>> START DATASET EXTRACT

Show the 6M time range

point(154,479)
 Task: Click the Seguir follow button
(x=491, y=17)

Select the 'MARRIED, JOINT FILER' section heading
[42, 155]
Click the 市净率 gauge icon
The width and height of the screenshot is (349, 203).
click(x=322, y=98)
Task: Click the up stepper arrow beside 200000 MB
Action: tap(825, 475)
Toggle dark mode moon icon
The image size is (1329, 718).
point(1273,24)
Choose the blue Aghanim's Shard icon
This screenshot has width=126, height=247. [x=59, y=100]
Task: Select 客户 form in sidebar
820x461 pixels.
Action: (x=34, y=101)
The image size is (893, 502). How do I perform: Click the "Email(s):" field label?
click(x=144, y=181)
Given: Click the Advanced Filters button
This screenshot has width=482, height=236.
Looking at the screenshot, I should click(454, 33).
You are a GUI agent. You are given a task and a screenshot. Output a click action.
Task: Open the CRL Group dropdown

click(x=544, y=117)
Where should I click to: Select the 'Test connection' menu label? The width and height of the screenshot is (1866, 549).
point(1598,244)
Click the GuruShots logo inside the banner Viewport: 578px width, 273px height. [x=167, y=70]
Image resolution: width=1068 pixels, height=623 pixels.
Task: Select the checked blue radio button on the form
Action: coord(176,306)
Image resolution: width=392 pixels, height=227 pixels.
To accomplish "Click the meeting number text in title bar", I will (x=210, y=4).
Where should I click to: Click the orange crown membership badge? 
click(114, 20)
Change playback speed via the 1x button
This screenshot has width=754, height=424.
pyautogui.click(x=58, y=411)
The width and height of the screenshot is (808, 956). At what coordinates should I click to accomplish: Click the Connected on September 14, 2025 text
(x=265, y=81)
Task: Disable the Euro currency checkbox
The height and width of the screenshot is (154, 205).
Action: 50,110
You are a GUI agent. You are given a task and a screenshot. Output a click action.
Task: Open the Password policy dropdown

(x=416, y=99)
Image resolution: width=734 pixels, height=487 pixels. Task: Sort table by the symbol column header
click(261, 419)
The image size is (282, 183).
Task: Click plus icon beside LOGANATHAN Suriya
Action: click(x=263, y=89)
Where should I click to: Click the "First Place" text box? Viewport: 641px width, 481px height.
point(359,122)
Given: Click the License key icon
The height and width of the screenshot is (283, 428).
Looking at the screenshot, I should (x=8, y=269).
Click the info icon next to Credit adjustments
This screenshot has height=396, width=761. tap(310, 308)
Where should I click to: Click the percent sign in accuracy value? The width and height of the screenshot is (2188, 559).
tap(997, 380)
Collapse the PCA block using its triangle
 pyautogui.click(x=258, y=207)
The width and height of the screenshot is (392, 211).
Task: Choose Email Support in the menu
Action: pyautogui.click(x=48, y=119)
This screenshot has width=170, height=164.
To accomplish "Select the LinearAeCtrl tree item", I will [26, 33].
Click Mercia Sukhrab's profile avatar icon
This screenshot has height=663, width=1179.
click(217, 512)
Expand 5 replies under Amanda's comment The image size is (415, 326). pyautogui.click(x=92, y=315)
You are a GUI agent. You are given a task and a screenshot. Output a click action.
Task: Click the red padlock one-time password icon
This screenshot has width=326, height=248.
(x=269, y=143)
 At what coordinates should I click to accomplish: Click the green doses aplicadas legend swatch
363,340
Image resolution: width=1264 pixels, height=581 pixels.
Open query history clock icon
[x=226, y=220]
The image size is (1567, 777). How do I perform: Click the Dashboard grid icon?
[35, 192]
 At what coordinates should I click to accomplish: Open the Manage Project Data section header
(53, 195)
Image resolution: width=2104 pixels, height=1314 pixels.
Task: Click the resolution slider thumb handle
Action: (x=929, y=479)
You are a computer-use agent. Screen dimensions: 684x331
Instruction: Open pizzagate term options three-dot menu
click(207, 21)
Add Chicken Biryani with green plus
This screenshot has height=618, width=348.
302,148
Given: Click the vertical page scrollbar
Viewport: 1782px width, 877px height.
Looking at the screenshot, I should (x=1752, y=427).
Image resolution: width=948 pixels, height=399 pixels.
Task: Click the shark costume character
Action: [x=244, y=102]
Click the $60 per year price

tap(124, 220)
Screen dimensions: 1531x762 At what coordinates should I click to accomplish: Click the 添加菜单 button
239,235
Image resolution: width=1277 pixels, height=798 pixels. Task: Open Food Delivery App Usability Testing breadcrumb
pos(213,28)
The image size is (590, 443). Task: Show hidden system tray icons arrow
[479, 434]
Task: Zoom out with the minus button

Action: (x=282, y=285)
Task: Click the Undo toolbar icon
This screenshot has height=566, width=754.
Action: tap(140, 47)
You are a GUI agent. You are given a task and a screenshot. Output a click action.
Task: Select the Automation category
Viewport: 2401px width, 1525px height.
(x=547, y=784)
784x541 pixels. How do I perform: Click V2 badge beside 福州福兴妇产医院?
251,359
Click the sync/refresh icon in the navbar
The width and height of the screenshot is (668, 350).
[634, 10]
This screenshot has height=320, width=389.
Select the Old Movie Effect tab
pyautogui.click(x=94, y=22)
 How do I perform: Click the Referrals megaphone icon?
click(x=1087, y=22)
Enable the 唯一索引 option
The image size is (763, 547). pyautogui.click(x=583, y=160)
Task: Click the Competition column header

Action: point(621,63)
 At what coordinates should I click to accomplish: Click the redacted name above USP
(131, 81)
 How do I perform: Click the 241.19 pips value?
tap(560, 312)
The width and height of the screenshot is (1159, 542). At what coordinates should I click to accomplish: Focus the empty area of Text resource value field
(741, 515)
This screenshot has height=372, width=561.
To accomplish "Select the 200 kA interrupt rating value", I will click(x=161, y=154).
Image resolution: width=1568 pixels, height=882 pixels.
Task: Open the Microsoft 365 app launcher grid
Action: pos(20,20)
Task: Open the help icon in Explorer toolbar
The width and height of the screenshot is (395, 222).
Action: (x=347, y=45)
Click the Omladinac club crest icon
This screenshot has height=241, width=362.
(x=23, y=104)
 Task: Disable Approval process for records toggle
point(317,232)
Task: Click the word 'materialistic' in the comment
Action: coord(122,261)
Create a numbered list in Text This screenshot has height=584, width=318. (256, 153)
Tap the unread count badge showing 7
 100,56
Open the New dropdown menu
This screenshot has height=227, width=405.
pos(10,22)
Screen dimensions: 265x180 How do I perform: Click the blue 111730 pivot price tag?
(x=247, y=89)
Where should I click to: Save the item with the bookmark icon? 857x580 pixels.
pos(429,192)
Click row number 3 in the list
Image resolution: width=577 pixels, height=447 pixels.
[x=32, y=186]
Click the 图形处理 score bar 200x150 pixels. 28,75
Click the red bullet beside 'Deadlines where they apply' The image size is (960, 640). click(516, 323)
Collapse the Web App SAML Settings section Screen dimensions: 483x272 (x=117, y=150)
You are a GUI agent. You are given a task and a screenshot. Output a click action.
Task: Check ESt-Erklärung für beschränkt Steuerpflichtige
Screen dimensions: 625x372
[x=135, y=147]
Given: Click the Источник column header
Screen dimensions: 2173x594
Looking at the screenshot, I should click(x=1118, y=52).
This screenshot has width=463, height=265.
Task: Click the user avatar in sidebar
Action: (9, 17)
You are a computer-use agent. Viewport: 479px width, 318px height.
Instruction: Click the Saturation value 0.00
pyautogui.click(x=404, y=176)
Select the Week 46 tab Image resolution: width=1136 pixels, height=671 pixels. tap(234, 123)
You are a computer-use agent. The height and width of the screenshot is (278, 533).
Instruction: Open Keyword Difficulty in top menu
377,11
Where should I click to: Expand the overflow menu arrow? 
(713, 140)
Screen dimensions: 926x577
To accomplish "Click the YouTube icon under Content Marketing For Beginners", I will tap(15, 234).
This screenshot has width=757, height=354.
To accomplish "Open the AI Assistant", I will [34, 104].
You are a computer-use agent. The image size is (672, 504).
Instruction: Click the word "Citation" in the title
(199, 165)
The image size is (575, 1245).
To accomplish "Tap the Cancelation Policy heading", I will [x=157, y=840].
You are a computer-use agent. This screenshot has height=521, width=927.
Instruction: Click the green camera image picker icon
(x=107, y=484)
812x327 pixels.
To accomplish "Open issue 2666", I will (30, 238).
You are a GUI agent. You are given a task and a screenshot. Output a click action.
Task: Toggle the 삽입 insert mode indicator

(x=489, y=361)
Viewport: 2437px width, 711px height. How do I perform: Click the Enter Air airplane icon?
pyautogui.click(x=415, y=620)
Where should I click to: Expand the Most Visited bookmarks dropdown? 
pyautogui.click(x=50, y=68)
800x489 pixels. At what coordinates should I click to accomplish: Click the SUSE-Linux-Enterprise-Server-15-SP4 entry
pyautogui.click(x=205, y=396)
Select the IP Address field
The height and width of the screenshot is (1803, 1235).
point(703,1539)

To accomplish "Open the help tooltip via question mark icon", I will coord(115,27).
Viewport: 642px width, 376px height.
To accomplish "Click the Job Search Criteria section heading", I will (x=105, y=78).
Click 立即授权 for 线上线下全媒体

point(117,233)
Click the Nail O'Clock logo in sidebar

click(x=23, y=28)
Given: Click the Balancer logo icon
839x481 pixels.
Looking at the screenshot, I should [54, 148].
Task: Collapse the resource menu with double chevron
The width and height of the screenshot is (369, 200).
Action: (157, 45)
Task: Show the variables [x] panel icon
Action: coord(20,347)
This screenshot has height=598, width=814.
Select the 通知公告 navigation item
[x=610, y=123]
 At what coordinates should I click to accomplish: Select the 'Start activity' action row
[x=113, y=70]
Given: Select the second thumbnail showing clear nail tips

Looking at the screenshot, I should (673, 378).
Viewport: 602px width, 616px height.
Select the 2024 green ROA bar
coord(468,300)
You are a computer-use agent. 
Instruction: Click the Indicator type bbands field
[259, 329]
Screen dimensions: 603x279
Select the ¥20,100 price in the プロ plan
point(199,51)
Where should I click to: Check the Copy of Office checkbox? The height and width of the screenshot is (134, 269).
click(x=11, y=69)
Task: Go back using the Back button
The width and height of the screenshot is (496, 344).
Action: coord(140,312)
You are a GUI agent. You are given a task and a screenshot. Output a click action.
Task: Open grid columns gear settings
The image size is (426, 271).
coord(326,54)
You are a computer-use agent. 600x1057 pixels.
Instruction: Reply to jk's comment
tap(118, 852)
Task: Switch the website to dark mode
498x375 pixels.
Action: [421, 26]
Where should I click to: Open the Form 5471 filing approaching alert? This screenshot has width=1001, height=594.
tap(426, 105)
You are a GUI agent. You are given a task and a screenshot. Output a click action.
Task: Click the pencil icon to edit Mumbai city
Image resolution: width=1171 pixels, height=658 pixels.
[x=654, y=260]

>> END DATASET EXTRACT

EXERCISE OBJECTIVE = Give the lines of the material above, from the line containing "Click the GuruShots" through the line containing "Looking at the screenshot, I should (x=8, y=269).", as a Markdown table with the columns Row and Line. Number each line in order and leave out blank lines.

RESULT FOR THIS TASK =
| Row | Line |
|---|---|
| 1 | Click the GuruShots logo inside the banner Viewport: 578px width, 273px height. [x=167, y=70] |
| 2 | Image resolution: width=1068 pixels, height=623 pixels. |
| 3 | Task: Select the checked blue radio button on the form |
| 4 | Action: coord(176,306) |
| 5 | Image resolution: width=392 pixels, height=227 pixels. |
| 6 | To accomplish "Click the meeting number text in title bar", I will (x=210, y=4). |
| 7 | Where should I click to: Click the orange crown membership badge?  |
| 8 | click(114, 20) |
| 9 | Change playback speed via the 1x button |
| 10 | This screenshot has width=754, height=424. |
| 11 | pyautogui.click(x=58, y=411) |
| 12 | The width and height of the screenshot is (808, 956). At what coordinates should I click to accomplish: Click the Connected on September 14, 2025 text |
| 13 | (x=265, y=81) |
| 14 | Task: Disable the Euro currency checkbox |
| 15 | The height and width of the screenshot is (154, 205). |
| 16 | Action: 50,110 |
| 17 | You are a GUI agent. You are given a task and a screenshot. Output a click action. |
| 18 | Task: Open the Password policy dropdown |
| 19 | (x=416, y=99) |
| 20 | Image resolution: width=734 pixels, height=487 pixels. Task: Sort table by the symbol column header |
| 21 | click(261, 419) |
| 22 | The image size is (282, 183). |
| 23 | Task: Click plus icon beside LOGANATHAN Suriya |
| 24 | Action: click(x=263, y=89) |
| 25 | Where should I click to: Click the "First Place" text box? Viewport: 641px width, 481px height. |
| 26 | point(359,122) |
| 27 | Given: Click the License key icon |
| 28 | The height and width of the screenshot is (283, 428). |
| 29 | Looking at the screenshot, I should (x=8, y=269). |